Em 1984, um dos relatórios do SNI tinha o título “Utilização de artistas para propaganda comunista” e reproduzia falas da atriz. Numa delas, Regina Duarte dizia que Fidel Castro era “um dos maiores estadistas do mundo”. Na década de 80, a atriz militou pelas Diretas Já. Depois, trabalhou no governo Fernando Henrique Cardoso como integrante do conselho de um programa tocado pela então primeira-dama Ruth Cardoso. Na eleição de 2002, causou polêmica ao declarar que “tinha medo” diante da perspectiva de vitória de Luiz Inácio Lula da Silva a presidente da República. Talvez date daí a ojeriza que artistas e intelectuais lulopetistas e de outras extrações dedicam à secretária de Cultura de Bolsonaro.
O ator José de Abreu, petista radical e amigo pessoal do ex-presidente Lula, foi ácido contra Regina quando soube que ela aceitara a secretaria de Cultura: “Acompanhem a tragédia, jornalistas do meu Brasil.
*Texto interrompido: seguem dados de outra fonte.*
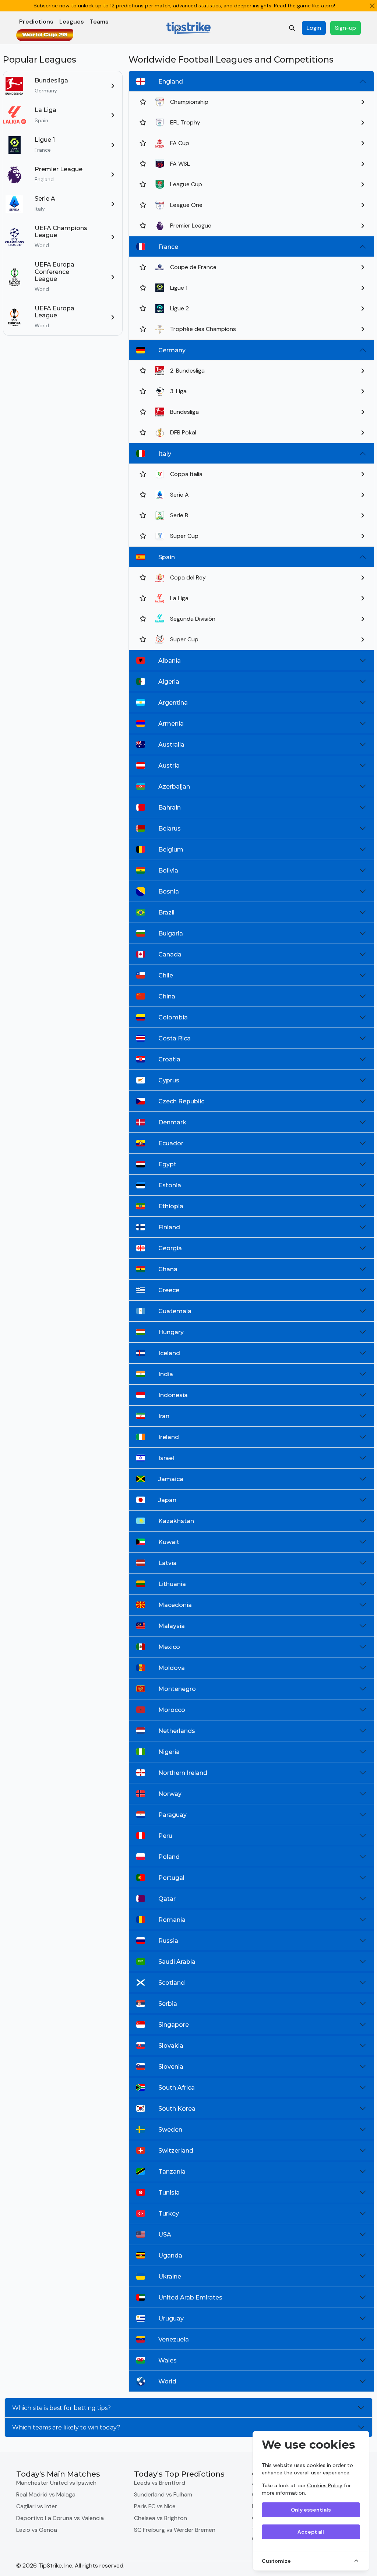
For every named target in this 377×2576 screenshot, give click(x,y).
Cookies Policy (324, 2485)
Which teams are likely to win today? (66, 2427)
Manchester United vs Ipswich (56, 2483)
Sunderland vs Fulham (163, 2494)
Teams (99, 21)
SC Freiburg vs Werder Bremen (174, 2530)
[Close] (372, 6)
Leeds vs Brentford (159, 2483)
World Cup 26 (44, 35)
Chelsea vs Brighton (160, 2518)
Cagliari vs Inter (36, 2506)
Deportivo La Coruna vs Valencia (60, 2518)
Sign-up (345, 28)
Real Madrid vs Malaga (45, 2494)
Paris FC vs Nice (155, 2506)
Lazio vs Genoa (36, 2530)
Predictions (36, 21)
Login (314, 28)
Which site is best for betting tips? (61, 2407)
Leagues (71, 21)
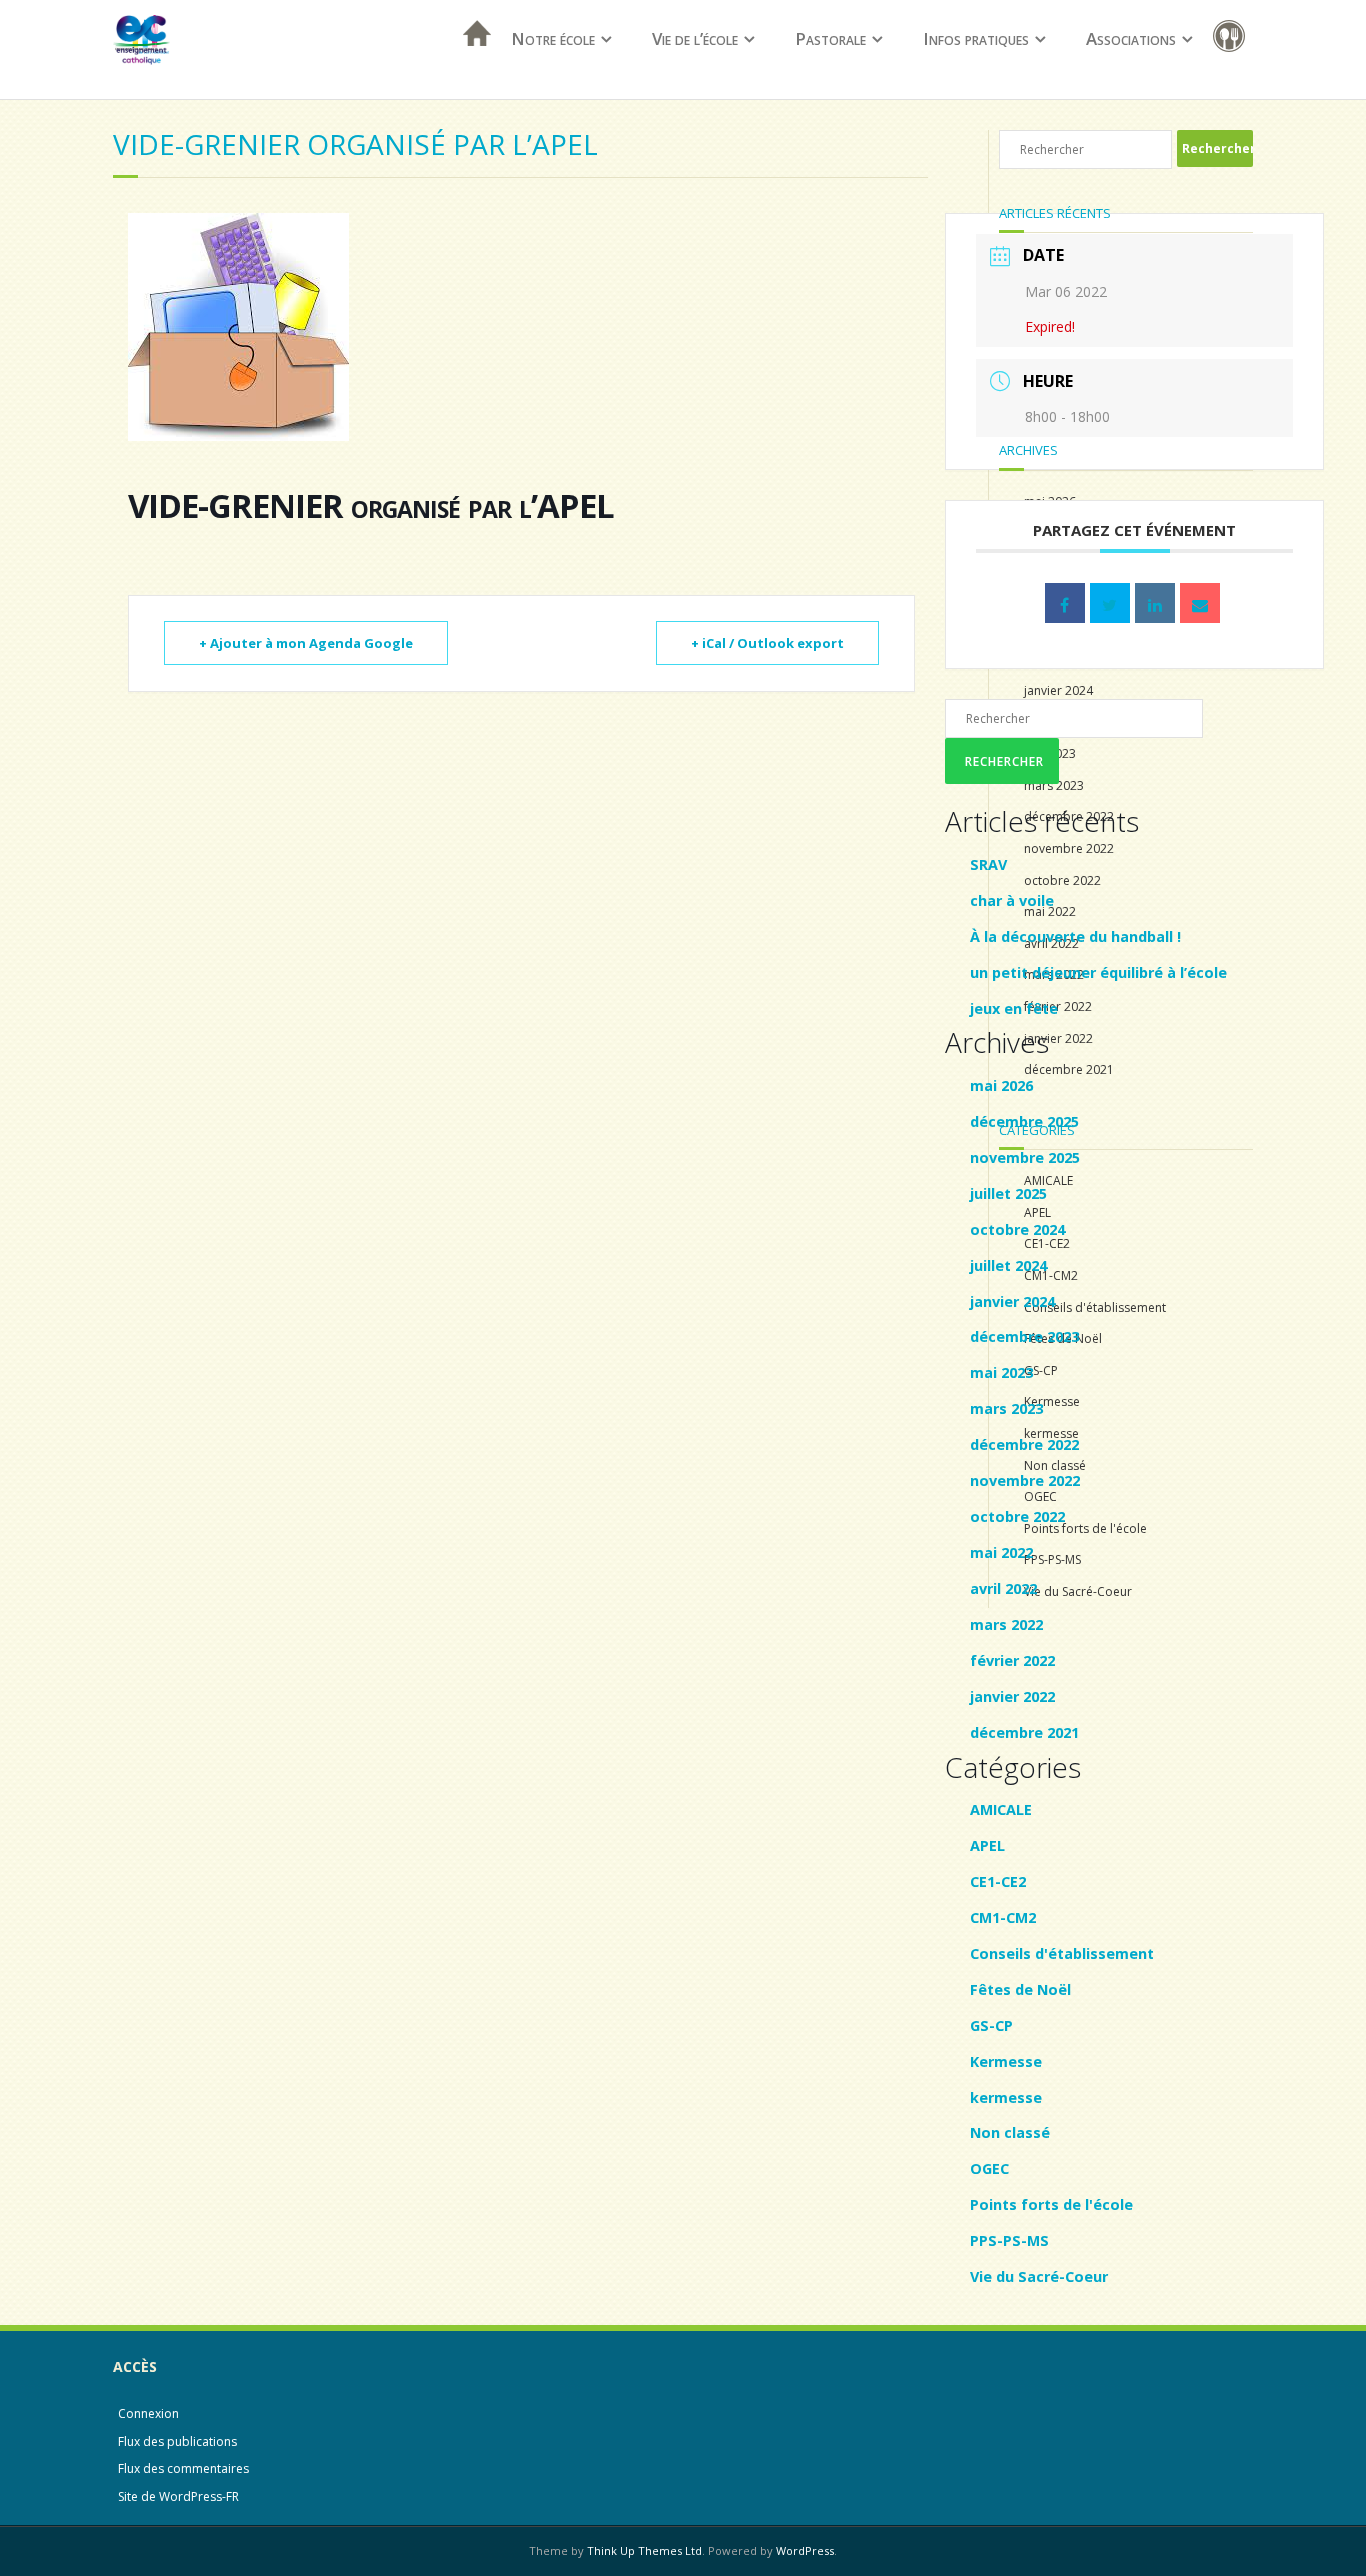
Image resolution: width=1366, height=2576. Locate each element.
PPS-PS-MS (1009, 2240)
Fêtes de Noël (1020, 1989)
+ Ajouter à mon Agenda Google (306, 643)
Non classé (1010, 2132)
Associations (1131, 38)
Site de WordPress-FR (178, 2496)
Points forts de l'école (1051, 2204)
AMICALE (1001, 1809)
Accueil (471, 59)
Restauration (1233, 39)
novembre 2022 (1025, 1480)
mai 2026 (1001, 1085)
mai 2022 (1001, 1552)
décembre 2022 (1024, 1444)
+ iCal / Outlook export (767, 643)
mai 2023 (1001, 1372)
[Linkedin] (1155, 603)
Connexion (148, 2413)
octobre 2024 (1017, 1229)
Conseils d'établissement (1062, 1953)
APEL (987, 1845)
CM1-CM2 (1003, 1917)
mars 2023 (1006, 1408)
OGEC (989, 2168)
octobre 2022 (1017, 1516)
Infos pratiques (976, 38)
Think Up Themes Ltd (644, 2550)
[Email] (1200, 603)
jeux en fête (1014, 1008)
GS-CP (991, 2025)
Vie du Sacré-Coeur (1039, 2276)
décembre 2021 (1024, 1732)
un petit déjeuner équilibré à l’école (1098, 972)
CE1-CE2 (998, 1881)
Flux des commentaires (183, 2468)
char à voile (1012, 900)
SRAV (988, 864)
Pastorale (830, 38)
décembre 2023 (1024, 1336)
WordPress (805, 2550)
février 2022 (1012, 1660)
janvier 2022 (1012, 1696)
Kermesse (1006, 2061)
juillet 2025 (1008, 1193)
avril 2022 (1003, 1588)
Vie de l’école (695, 38)
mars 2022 (1006, 1624)
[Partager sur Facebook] (1065, 603)
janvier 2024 (1012, 1301)
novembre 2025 (1025, 1157)
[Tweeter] (1110, 603)
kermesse (1006, 2097)
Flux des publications (177, 2441)
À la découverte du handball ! (1075, 936)
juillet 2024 (1008, 1265)
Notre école (553, 38)
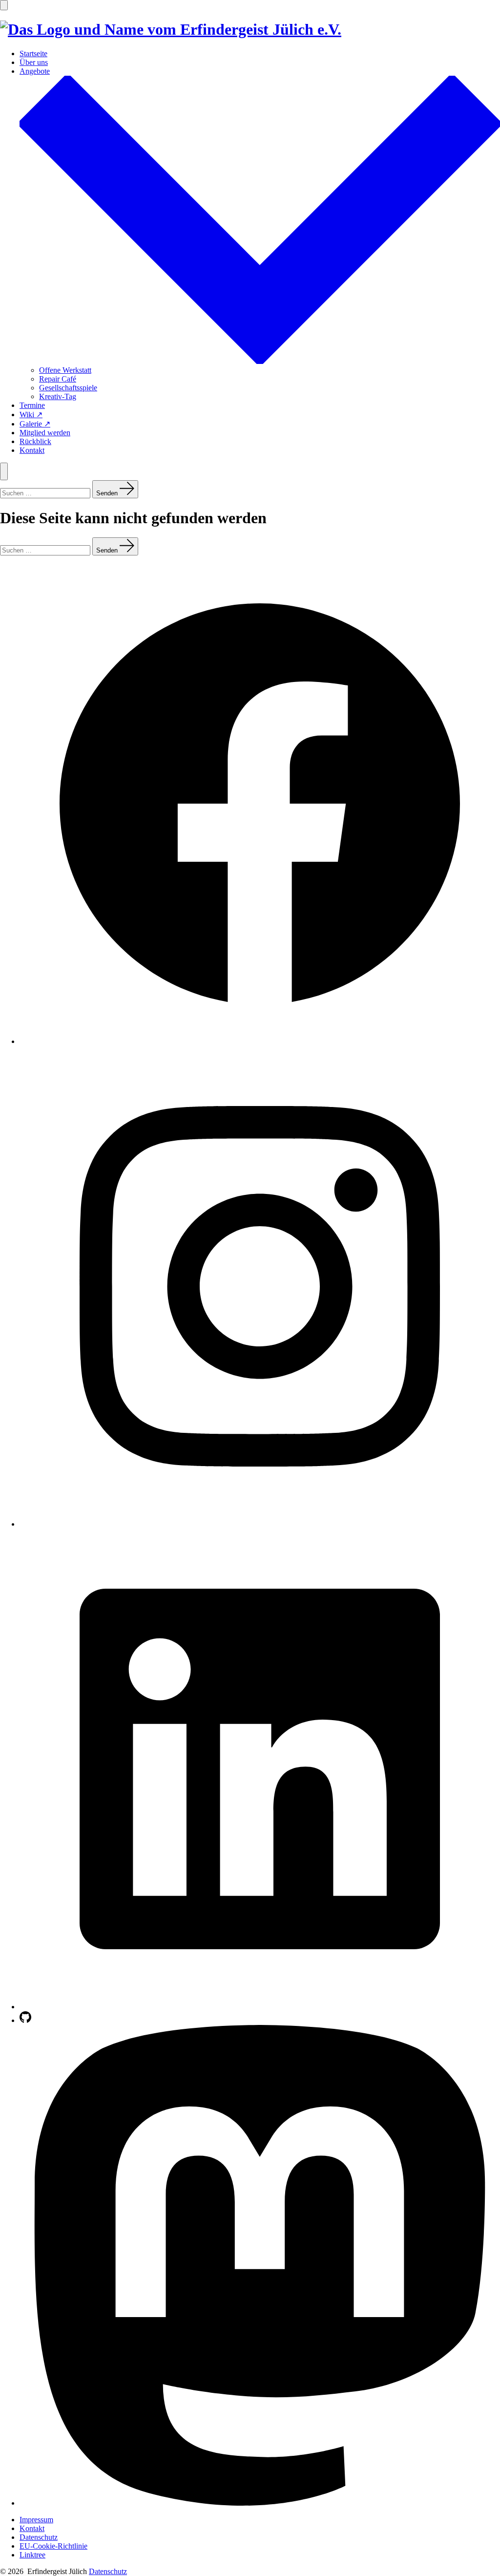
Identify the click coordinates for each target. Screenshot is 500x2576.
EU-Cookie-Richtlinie (53, 2546)
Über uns (34, 62)
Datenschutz (39, 2537)
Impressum (36, 2519)
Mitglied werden (45, 432)
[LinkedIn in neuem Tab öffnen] (260, 2006)
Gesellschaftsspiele (68, 387)
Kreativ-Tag (57, 396)
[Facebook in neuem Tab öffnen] (260, 1041)
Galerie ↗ (35, 424)
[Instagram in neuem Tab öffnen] (260, 1524)
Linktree (32, 2555)
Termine (32, 405)
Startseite (33, 53)
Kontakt (32, 450)
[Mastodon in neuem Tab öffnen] (260, 2503)
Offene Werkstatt (65, 370)
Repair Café (57, 379)
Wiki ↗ (31, 414)
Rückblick (35, 441)
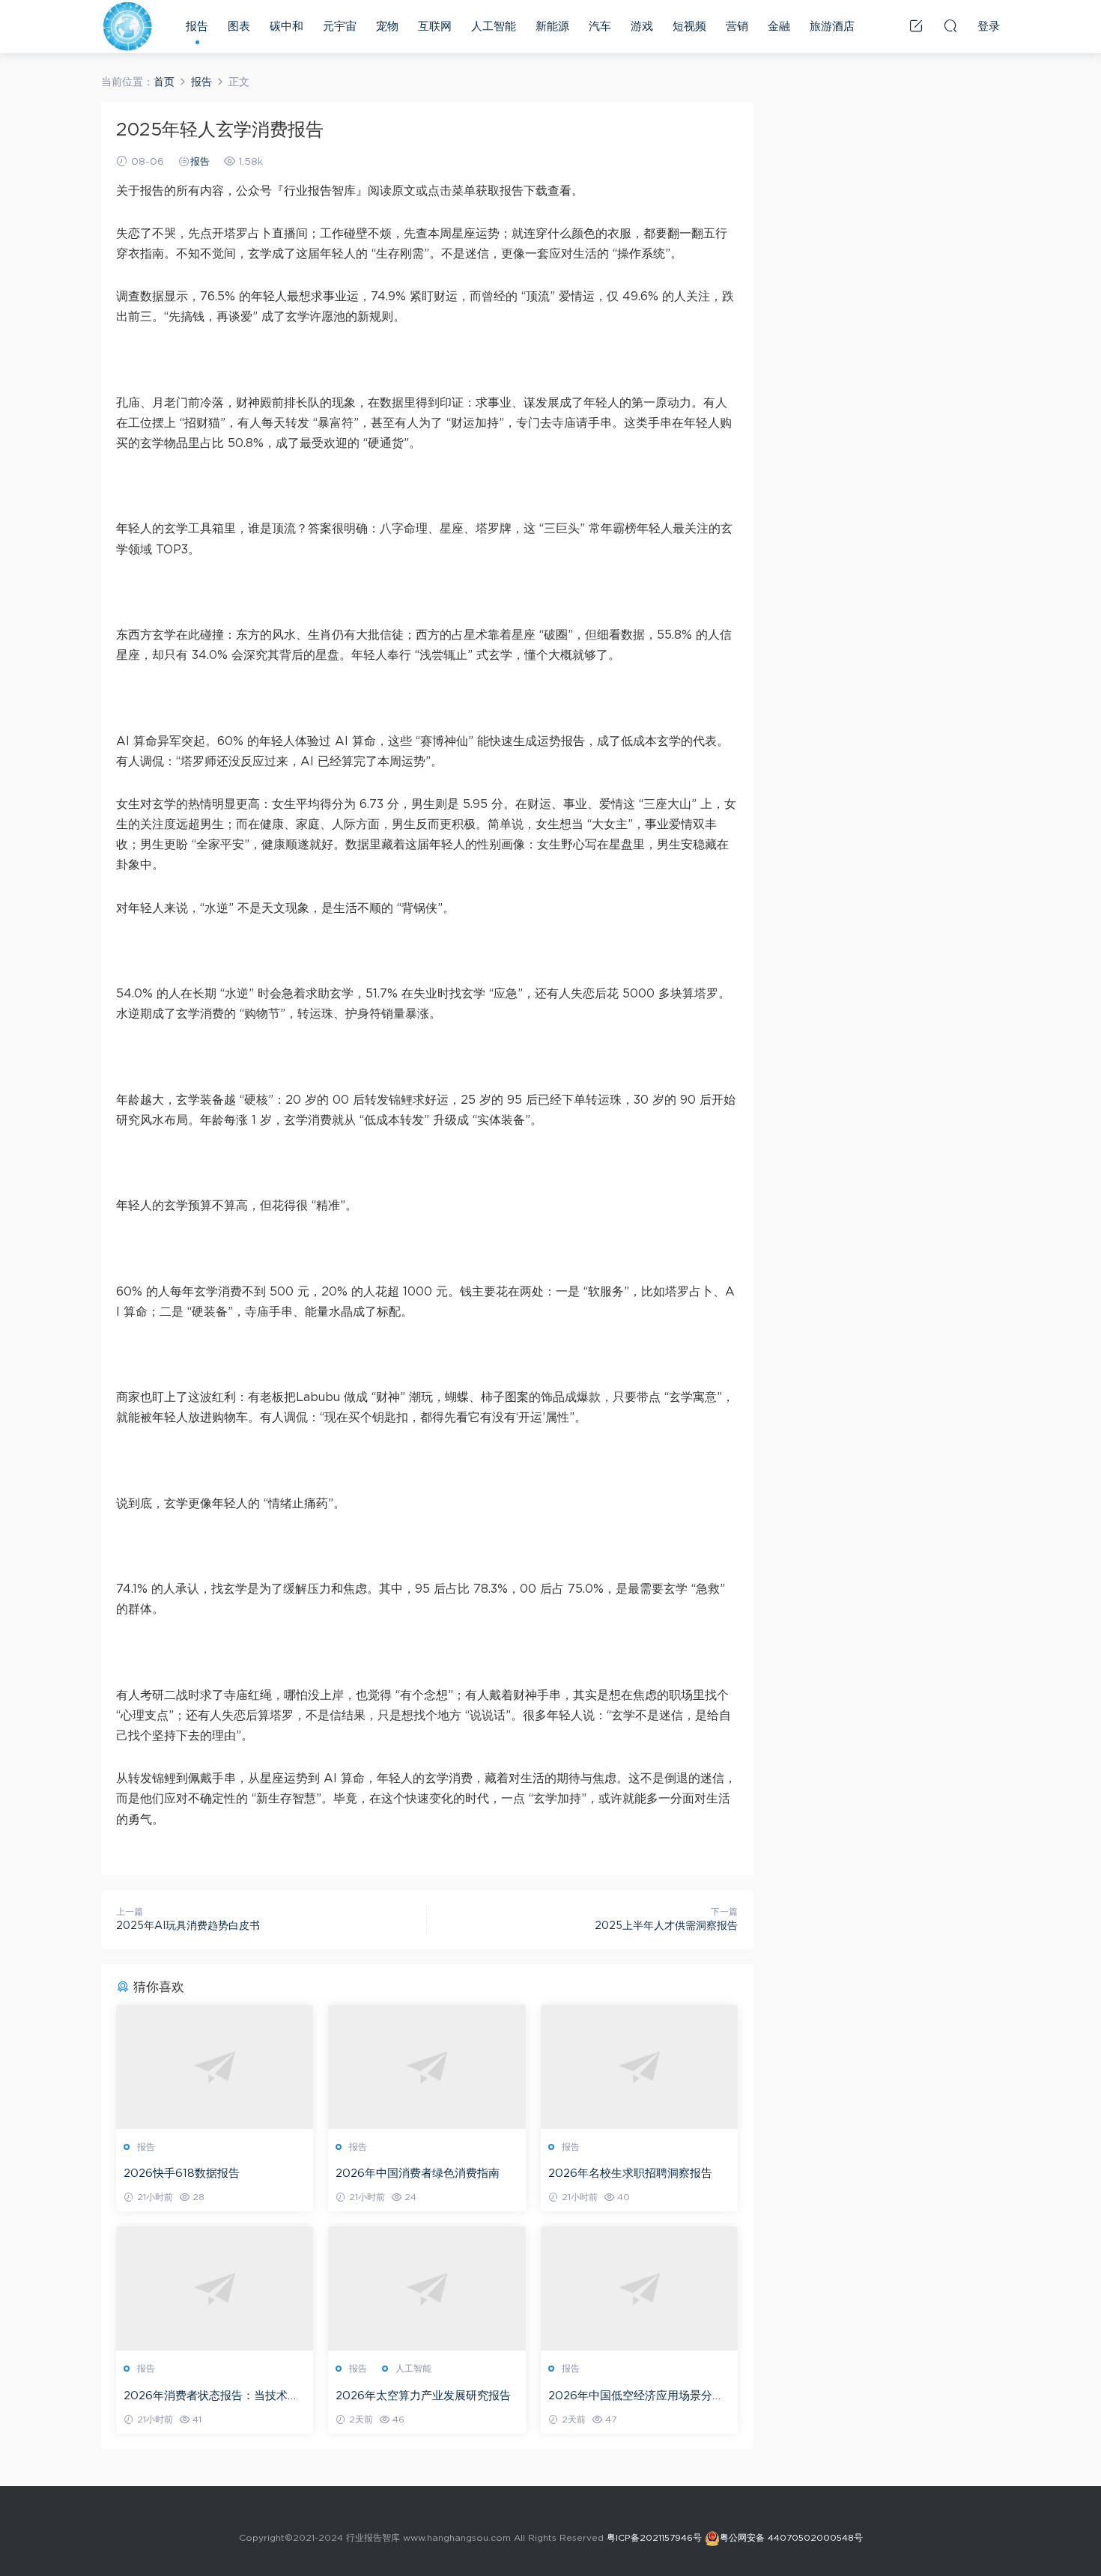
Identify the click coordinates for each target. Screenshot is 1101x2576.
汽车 (600, 26)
Denunciem essa farsa. Ninguém com um currículo destes pode assumir um cargo público. Ou pode, num governo de merda como este. Se merecem”. Regina chegou a derramar elogios à presidente petista Dilma Duarte no seu governo. Nas últimas eleições, participou de atos de campanha de Bolsonaro, qualificando-o como “um cara doce”, com “alma democrática”. Dentro do próprio governo Bolsonaro, à boca pequena, a ala dos descontentes com a indicação joga búzios pelo fracasso de Regina. “Ela não dura dez dias no cargo”, chegou a afirmar um expoente desse grupo
A empresária e produtora Paula Lavigne, fundadora do Movimento #342Artes, que reúne nomes de peso da cultura nacional, disse que o convite a Regina Duarte representa um avanço porque ela, apesar de ser de “extrema direita”, não é fascista. Num dos governos de Lula, o cantor e compositor Gilberto Gil foi entronizado com todas as honras e o violão a tira-colo como Ministro da Cultura. Deu show de competência e ficou mais tempo do que o previsto. Com um detalhe: Gil não foi “marionete” dos artistas-ativistas de esquerda. Pelo contrário, afetou interesses corporativistas. Regina merece o beneplácito da dúvida. Ela não é uma tonta, como querem fazer crer seus desafetos como Zé de Abreu.